The other play in the memoir, ‘The Big Fat City’, is a black comedy with off-the-edge and gory consequences. It displays text messages exchanged between the characters on a white screen in the background to strike an immediate connection between the audiences and the actors’ minds. It is an incorporation of three plots bound by one fatal incident. The manipulations of the corporate sector in Mumbai, the superficiality of the television entertainment industry, the naivety of immature lovers, the decayed consumerist fads of the youths and the ghastly notion of honour-killing, all come together to leave the audiences in a state of bewilderment so as to confuse them about whether they should laugh or panic as the chaos unfold. The dramatic irony and tragic humour compel one to doubt the rigid value system of our society. The Grand Dame Noir element is present in this play as well — in the form of Lolly (Achint Kaur).

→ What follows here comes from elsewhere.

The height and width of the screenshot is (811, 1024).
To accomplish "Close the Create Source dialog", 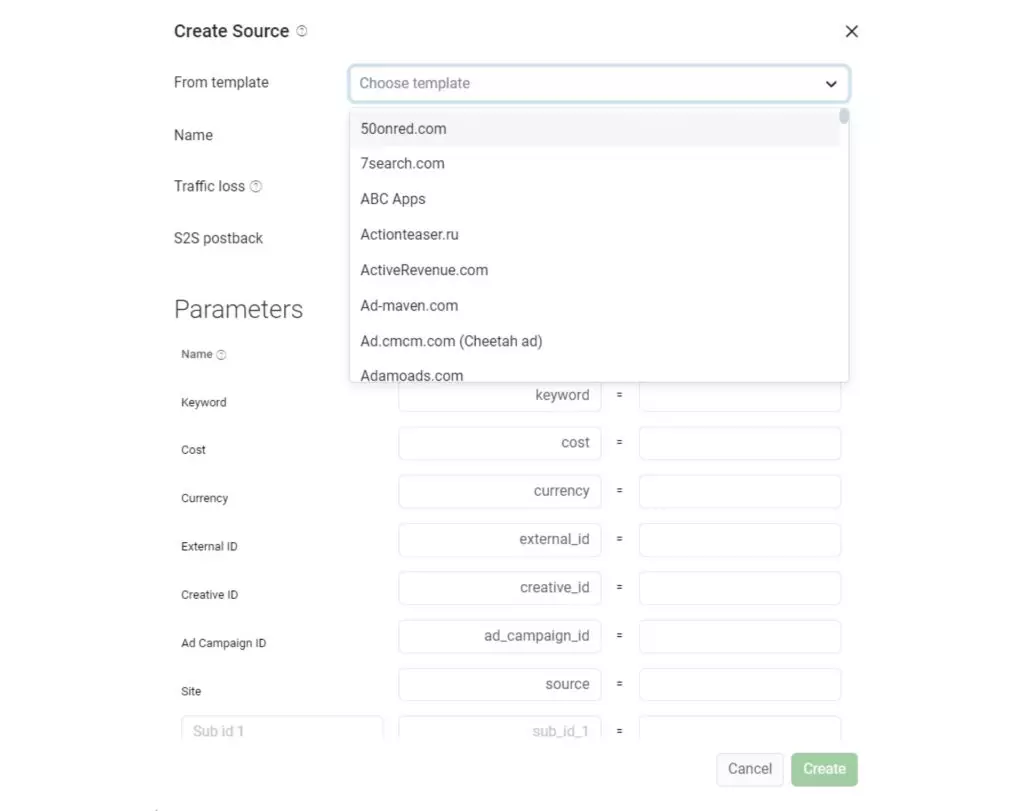I will pos(852,31).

Both plays attack the inflexibility and degenerating customs and communalism that regulate unfortunate social norms and constrict human beings from enhancing their boundaries of perceptive camaraderie. Dattani’s flair for writing is empowered with the experimenting narrative techniques that he employs — the recruitment of shock in both plays, the dual role (same actor playing more than one roles in a play) in ‘Where did I leave my purdah?’, or the displaying of the text messages exchanged between the characters in a separate screen in the background in ‘The Big Fat City’. Both plays betray the unity of time and plot and lead the audiences to unexpected and unsettling events. The plays compel to ponder why the past was ruptured and where the present is headed to. With an effortless flow in the narratives, the book as a whole is a compact, inviting read.